Article ID Journal Published Year Pages File Type
919918 Acta Psychologica 2012 9 Pages PDF
Abstract

Previous research showed that handwriting production is mediated by linguistically oriented processing units such as syllables and graphemes. The goal of this study was to investigate whether French adults also activate another kind of unit that is more related to semantics than phonology, namely morphemes. Experiment 1 revealed that letter duration and inter-letter intervals were longer for suffixed words than for pseudo-suffixed words. These results suggest that the handwriting production system chunks the letter components of the root and suffix into morpheme-sized units. Experiment 2 compared the production of prefixed and pseudo-prefixed words. The results did not yield significant differences. This asymmetry between suffix and prefix processing has also been observed in other linguistic tasks. In suffixed words, the suffix would be processed on-line during the production of the root, in an analytic fashion.
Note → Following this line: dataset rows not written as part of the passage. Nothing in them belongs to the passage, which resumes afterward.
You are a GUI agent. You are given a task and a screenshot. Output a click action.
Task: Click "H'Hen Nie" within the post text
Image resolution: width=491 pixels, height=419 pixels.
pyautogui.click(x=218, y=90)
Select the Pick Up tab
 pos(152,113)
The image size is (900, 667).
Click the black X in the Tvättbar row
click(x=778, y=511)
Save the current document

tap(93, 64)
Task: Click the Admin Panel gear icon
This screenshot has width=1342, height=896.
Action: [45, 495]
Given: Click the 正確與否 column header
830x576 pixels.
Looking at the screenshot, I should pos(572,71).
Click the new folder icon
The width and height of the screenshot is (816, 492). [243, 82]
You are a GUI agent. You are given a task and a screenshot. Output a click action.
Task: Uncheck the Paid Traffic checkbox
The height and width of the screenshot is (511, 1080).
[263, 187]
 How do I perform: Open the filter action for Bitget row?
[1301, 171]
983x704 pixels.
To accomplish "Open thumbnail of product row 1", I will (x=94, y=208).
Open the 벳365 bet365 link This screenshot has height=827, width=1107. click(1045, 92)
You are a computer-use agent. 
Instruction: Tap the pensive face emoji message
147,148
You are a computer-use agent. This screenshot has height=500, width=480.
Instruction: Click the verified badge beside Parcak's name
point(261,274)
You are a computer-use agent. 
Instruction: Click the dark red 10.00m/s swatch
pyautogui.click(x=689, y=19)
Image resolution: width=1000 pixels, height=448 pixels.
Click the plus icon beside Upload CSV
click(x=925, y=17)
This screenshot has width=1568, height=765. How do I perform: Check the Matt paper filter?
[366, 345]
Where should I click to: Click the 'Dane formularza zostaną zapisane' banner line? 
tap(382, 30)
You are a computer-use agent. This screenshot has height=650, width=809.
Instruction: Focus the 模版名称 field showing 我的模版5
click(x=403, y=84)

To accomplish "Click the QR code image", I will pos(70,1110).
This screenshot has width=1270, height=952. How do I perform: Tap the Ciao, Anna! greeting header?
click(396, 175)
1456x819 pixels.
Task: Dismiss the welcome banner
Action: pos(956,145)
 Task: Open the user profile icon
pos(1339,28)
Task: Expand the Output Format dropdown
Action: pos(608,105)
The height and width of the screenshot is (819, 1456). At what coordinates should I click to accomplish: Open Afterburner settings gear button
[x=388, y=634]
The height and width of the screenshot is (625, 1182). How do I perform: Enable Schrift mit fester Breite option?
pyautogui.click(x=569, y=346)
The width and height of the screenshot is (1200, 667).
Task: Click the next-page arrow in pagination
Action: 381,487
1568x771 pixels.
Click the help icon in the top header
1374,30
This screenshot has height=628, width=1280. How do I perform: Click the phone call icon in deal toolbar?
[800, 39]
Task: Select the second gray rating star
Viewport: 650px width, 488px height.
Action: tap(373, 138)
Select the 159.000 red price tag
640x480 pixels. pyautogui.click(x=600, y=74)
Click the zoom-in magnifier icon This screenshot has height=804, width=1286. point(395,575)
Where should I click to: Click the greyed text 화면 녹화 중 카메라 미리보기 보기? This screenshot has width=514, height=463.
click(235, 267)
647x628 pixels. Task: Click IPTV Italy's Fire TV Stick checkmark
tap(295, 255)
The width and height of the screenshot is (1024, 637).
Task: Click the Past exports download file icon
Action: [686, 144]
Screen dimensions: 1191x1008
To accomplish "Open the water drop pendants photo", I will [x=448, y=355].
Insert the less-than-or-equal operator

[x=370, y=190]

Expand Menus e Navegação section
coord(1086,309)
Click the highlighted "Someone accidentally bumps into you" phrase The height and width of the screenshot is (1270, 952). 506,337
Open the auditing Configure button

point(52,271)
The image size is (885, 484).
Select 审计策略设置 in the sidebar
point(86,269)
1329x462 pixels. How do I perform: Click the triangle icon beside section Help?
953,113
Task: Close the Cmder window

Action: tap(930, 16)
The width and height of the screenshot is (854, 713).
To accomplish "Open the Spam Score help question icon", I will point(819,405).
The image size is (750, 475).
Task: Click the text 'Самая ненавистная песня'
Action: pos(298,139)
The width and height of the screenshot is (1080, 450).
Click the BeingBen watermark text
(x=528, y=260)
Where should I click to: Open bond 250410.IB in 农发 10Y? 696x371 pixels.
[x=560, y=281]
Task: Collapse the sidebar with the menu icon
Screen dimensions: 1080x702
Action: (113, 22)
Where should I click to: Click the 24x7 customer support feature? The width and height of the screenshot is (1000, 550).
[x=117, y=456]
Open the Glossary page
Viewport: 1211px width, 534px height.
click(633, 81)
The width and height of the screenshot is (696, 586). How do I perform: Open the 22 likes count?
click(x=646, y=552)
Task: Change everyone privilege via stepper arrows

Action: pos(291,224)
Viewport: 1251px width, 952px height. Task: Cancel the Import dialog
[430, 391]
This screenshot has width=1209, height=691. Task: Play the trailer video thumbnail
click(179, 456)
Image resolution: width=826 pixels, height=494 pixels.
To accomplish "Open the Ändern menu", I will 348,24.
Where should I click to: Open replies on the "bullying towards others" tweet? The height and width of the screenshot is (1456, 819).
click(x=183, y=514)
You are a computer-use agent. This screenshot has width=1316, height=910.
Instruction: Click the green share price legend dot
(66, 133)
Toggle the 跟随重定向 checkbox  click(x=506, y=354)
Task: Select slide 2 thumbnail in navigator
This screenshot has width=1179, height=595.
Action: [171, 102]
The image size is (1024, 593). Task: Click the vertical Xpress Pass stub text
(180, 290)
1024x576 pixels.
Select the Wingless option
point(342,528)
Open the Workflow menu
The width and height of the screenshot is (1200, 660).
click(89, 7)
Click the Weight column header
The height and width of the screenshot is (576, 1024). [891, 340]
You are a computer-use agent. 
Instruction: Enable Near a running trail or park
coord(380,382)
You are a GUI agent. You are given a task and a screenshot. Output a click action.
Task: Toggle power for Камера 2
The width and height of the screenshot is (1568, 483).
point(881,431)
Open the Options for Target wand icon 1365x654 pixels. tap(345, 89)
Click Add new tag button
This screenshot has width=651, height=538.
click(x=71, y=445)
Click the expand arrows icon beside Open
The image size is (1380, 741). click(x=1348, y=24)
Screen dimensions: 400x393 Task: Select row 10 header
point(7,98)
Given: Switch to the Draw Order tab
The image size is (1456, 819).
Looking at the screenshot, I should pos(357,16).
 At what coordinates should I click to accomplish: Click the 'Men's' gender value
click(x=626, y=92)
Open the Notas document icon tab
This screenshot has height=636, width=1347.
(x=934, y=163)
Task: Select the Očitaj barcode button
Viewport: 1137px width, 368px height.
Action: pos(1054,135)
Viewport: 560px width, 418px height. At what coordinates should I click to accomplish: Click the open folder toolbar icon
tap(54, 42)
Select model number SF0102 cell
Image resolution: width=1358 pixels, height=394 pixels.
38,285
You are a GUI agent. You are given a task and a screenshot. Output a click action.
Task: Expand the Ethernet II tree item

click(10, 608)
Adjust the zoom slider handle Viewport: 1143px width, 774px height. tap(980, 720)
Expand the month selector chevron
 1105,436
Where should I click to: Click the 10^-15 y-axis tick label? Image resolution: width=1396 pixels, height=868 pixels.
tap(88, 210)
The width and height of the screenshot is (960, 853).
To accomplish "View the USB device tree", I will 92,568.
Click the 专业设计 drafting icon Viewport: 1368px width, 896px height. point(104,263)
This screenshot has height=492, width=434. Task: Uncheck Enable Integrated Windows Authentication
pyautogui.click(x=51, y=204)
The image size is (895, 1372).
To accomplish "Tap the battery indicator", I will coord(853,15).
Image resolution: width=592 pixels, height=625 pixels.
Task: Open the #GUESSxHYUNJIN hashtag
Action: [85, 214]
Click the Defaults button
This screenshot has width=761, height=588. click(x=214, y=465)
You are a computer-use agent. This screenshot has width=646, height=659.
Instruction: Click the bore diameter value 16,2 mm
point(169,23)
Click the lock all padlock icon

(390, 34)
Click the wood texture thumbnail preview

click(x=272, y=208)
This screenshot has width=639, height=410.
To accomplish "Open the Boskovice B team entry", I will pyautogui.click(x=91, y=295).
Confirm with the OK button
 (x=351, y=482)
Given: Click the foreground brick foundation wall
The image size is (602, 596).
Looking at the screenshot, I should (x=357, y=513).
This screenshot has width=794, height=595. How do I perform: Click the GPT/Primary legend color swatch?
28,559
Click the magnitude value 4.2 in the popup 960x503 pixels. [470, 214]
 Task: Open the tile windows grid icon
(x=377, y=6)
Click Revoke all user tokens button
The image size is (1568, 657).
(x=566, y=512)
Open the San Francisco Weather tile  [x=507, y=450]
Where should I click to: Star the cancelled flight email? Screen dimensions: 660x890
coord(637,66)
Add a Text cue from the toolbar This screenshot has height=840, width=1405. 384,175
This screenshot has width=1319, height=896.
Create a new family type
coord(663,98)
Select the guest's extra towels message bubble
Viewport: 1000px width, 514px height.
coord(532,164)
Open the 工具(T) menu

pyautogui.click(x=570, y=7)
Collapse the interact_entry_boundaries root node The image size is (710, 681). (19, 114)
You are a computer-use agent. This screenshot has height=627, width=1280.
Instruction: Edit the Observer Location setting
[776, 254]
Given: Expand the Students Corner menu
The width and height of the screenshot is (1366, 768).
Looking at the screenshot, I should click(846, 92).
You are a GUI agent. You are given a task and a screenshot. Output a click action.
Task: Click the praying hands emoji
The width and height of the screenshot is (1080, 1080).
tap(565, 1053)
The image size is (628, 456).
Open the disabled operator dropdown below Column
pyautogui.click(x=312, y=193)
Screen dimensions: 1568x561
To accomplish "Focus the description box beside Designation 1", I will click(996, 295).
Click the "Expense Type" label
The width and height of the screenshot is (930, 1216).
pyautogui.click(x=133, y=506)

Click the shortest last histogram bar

Prefixed words, in contrast, seem to be processed without decomposition, as pseudo-affixed words.

► We examined whether handwriting production is mediated by semantic units (morphemes). ► Participants wrote prefixed/suffixed and pseudo-affixed words on a digitiser. ► Writing suffixed words requires more processing than to pseudo-suffixed words. ► Models of handwriting should include a processing level that activates morpheme units.